Publication number: US4579289A
Application number: US06/549,451
Authority: US
Inventors: Tycho Siebke
Original assignee: Eschweiler Bergwerks- Verein
Current assignee: ESCHWEILER BERGWERKS-VEREIN AKTIENGESELLSCHAFT ROERMONDER STRASSE 63 5120 HERZOGENRATH-KOHLSCHEID GERMANY; Eschweiler Bergwerks- Verein
Priority date: 1983-11-07
Filing date: 1983-11-07
Publication date: 1986-04-01
Anticipated expiration: 2003-11-07

Abstract

A skew rolling mill is equipped with a plurality of skew or inclined rollers each of which is constructed of a number of roller segments (1', 2) which are interconnected in a form-locking, force transmitting manner. These roller segments are so related to one another that different roller segments may be assembled to form a plurality of different skew rollers which differ from one another with regard to their calibration and purpose. Thus, different roller segments may have different structural features and they may be made of different materials. Such variability obviates the need for keeping complete sets of skew rollers in stock for each size or calibration.

Description

FIELD OF THE INVENTION

The invention relates to planetary type skew rolling mills in general, and to skew rollers for such mills in particular. Such mills are used for reducing the dimension, especially the cross-sectional dimension, of blocks, billets, or rods, for example, to manufacture tubular stock from thick-walled hollow blocks.

BACKGROUND OF THE INVENTION

Planetary type skew rolling mills are known in the art for reducing billets having solid cross-sections.
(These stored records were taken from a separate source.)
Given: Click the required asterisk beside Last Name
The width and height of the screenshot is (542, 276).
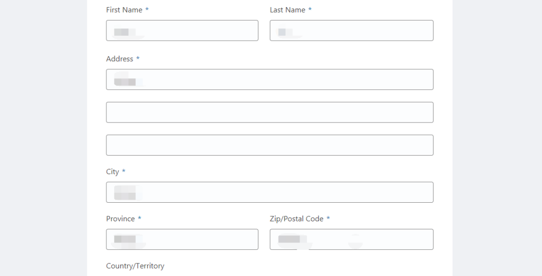Looking at the screenshot, I should click(310, 10).
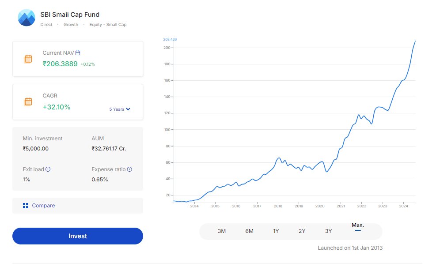This screenshot has height=274, width=436.
Task: Select the 1Y chart period
Action: pyautogui.click(x=276, y=231)

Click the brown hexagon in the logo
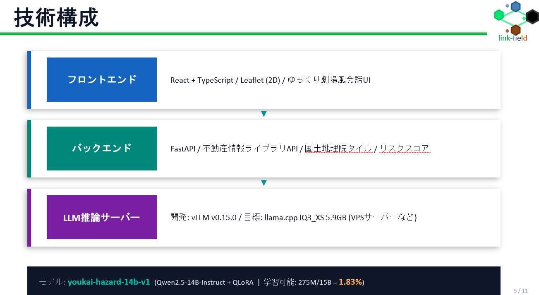pos(515,30)

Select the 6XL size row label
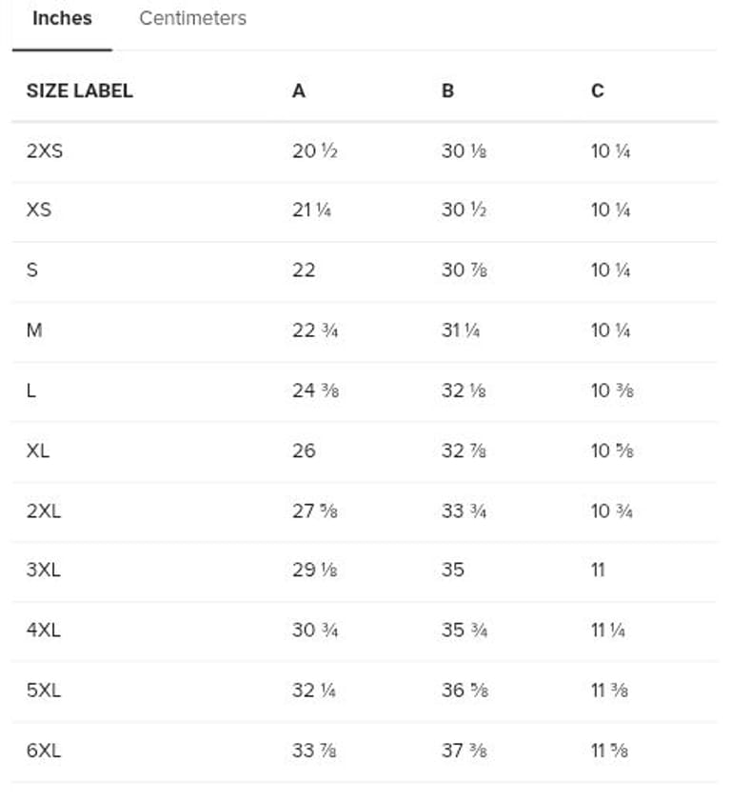(x=44, y=751)
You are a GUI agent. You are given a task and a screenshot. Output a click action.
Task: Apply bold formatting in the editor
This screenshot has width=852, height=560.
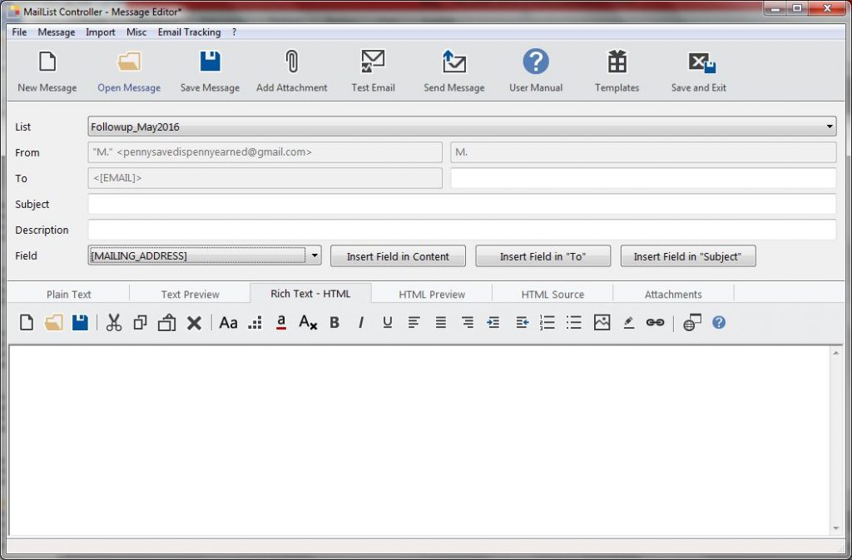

Such mills have a hollow axis which permits the passing through of the material being milled. A roller carrier which is driven is mounted on the hollow axis. The roller carrier comprises three driven conical or skew rollers having a central rotational axis which is inclined relative to the hollow axis. These skew rollers are distributed around the hollow axis at 120° spacings. These skew rollers are so inclined relative to the hollow axis that extensions of the roller axes intersect each other at equal short spacings between the intersection and the next adjacent end of the respective skew roller. Each of the skew rollers is arranged for cooperation with an adjustment device or screw down gear for the axial displacement of the skew roller shaft. Planetary gear wheels which revolve around the milling axis cooperate or mesh with a sun gear wheel.
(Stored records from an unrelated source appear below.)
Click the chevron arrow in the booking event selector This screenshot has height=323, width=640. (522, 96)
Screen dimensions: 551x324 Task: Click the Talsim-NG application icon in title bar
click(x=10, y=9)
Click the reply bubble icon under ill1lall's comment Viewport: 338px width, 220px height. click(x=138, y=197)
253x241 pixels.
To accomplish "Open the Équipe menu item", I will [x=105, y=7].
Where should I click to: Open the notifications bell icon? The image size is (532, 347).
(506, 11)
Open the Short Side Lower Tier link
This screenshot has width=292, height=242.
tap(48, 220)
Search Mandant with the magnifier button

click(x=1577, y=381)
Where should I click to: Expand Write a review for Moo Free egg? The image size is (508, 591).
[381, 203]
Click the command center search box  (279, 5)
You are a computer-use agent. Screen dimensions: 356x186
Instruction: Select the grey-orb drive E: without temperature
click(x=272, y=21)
In order to use such planetary skew rolling mills for rolling material having a full, solid cross-section as well as hollow blocks with thick walls for producing pipe stock, it is necessary to use skew rollers having special calibrations or a profiling or fairing which varies over the width of the skew roller, such width extending in the axial direction of the respective skew roller. During the operation of these skew rollers differing frictional coefficients occur over the width of the skew rollers. For example, at the intake zone of the rollers a certain traction is required, whereas in the transition area between the size reducing zone and the smoothing zone the skew roller surface shall be as smooth as possible. The smoothing surface of the skew roller itself shall also be as smooth as possible. Additionally, different types of skew rollers having different dimensions and surface configurations are required for different types of materials as well as for hollow blocks of the same material, but having different dimensions. Similarly, different types of skew rollers are required for manufacturing final products having different final cross-sections or dimensions.

As a result, it would be necessary to keep in stock a substantial number of different skew rollers having different dimensions and shapes. It seems that this large number was the reason for the fact that planetary type skew rolling mills have not been used heretofore for milling starting materials having a solid cross-sectional shape to manufacture stock having a predetermined final cross-section. Such planetary type skew rolling mills have also not been used for milling down hollow blocks to the size of tubular stock.

OBJECTS OF THE INVENTION

In view of the above it is the aim of the invention to achieve the following objects singly or in combination:

to provide a planetary type skew rolling mill which is equally suitable for milling down massive blocks or billets to make solid cross-sectional stock as well as for milling down hollow blocks to manufacture tubular stock;

to enable the retooling of a planetary type skew rolling mill for making solid and tubular stock of different dimensions;

to avoid the need for keeping in stock a large number of differently constructed skew rollers for such a mill; and

to enable the formation of skew rollers of a given type by using skew roller segments from different types of skew rollers so that the number of possible mutations is greatly increased.

SUMMARY OF THE INVENTION

The skew rollers according to the invention are constructed of at least two roller segments which are releasably interconnected with each other in a form-locking manner and in a force transmitting manner. By assembling a skew roller by using several skew roller segments it is now possible to provide a substantial number of skew rollers of different types or groups without the need for keeping in stock a correspondingly large number of complete skew rollers. The rollers according to the invention are so constructed that they comprise at least one roller segment which is exchangeable against any roller segment of groups of roller segments. Thus, it becomes possible, for example, to combine an intake type roller segment selectively with any one of a group of transition roller segments or with any one of a group of smoothing roller components, whereby the selection may be made with due regard to the respective requirements in the intake zone, the transition zone, and the smoothing zone of a skew roller. Thus, if requirements vary, it is no longer necessary to replace a one piece skew roller entirely against another one piece skew roller.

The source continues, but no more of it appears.